Sometimes the pseudo-language itself has elegant ways of expressing commonly
encountered complexities. For example, NumPy's handling of arrays seems easy
to understand and simple to use. So once again Python suggests itself as a good
technical pseudo-language candidate. 

(BTW, these issues are the main reasons I have never found flow-charts or UML 
diagrams very useful for software design. Documenting the design maybe -- but 
not for creating it. Every UML document I have ever produced has always come
AFTER I have decided upon the software's design and fundamental algorithms. The
only other benefit to UML I have experienced is to brainstorm with peers at a 
whiteboard. And there I usually just start making up notation and being sloppy 
just to speed the creative process along.)

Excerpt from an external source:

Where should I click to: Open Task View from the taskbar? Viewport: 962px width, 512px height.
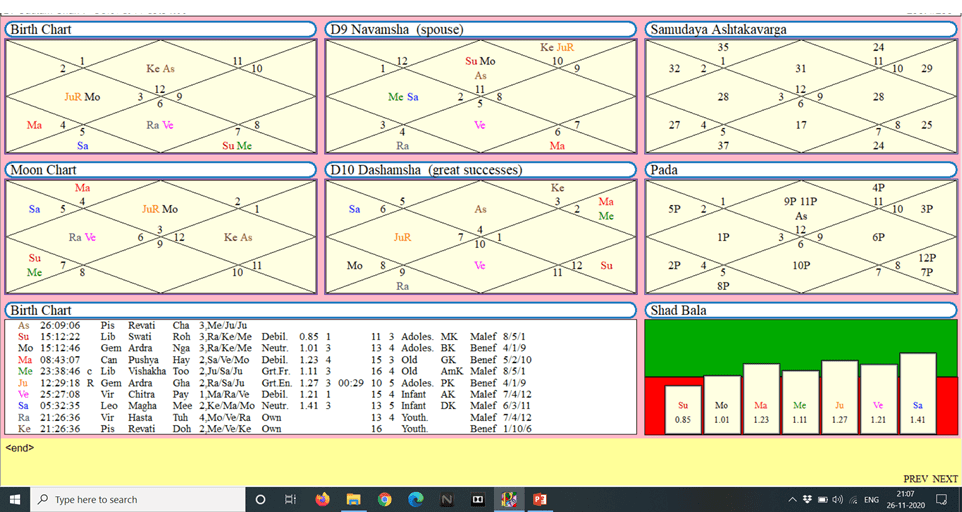(x=290, y=499)
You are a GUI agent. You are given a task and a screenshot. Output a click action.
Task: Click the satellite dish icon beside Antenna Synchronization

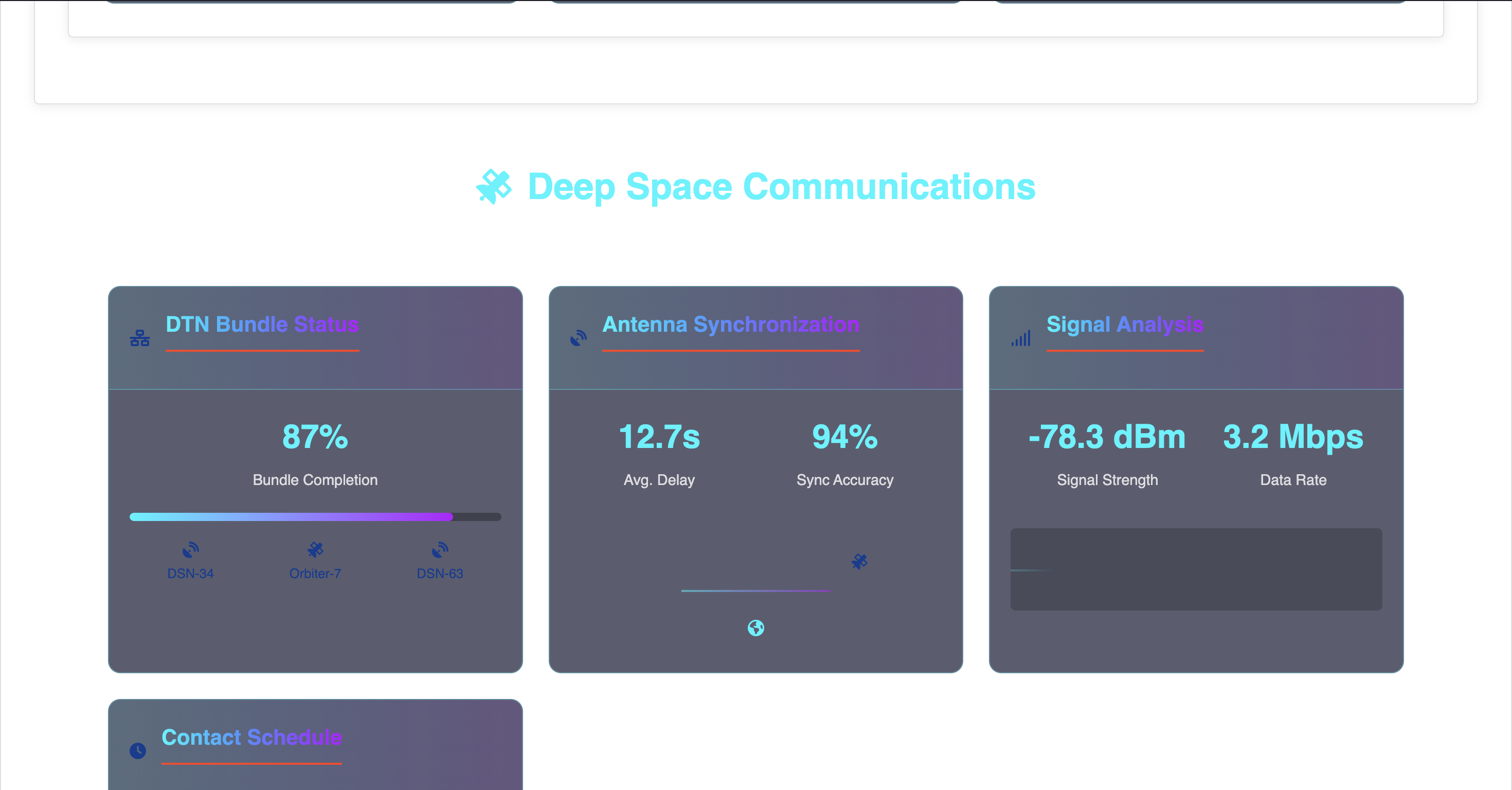[x=578, y=338]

So as an example of using Python as a high-level, all-round technical pseudo-
code, consider the scientific method. My personal philosophical viewpoint is 
that the scientific method is not so much a search for objective truth about 
Nature as it is an iterative exercise in predictive computation about Nature. 
Can I express this very abstract notion simply and unambiguously in pseudo-code
using Python syntax?


# Everything always has a context. Here we presuppose the current level of
# scientific knowledge.
from ScientificKnowledge import Theory, Experiment

# One would think that the scientific method would just be part of
# ScientificKnowledge. But let's pretend it's not.
def scientific_method(theory_id, lab_id):
    '''Perform the scientific method.
    theory_id = theory name or identifier
    lab_id = identifier of place and people performing the method.
    # Every "lab" has their own view of any particular scientific theory:
    my_theories = Theory(lab_id)
    # Each lab has their own experimental capabilities:
    my_experiments = Experiment(lab_id)
    # Iteratively perform the method as long as relevant to increasing our
    # overall state of scientific knowledge and practical.
    while my_theories.relevant(theory_id):
        # What was my belief in the theory before defining and performing
        # the experiment?
        prior_belief = my_theories.belief_intensity(theory_id)
        # What experiment will test the theory optimally?
        # What will be the predicted result?
        experiment, prediction = my_theories.generate(
                theory_id, my_experiments)
        if experiment == None:
            return # testing theory no longer practical
        # Perform the experiment.    
        result = experiment.perform()
        # Determine if the results of the experiment were significant.
        # Considering all possible theories, how plausible was this result?
        plausibility = my_theories.plausibility(experiment, result)
        # How likely was this result?
        likelyhood = prediction.belief_intensity / plausibility
        # How does this experiment change my beliefs in this theory?
        posterior_belief = prior_belief * likelyhood
        # Update my theories to reflect this new knowledge:
        my_theories.abduction(experiment, result, posterior_belief)
# Note how the shortcomings become glaring. There is no IV&V. (I guess this
# could be remedied with a try statement. Unlike most other languages, Python
# style is to use exceptions for non-ideal workflow as well as "extreme"
# exceptions.) Also, there is no mechanism for publishing experimental results
# to others. All this is good since how to improve the description is obvious.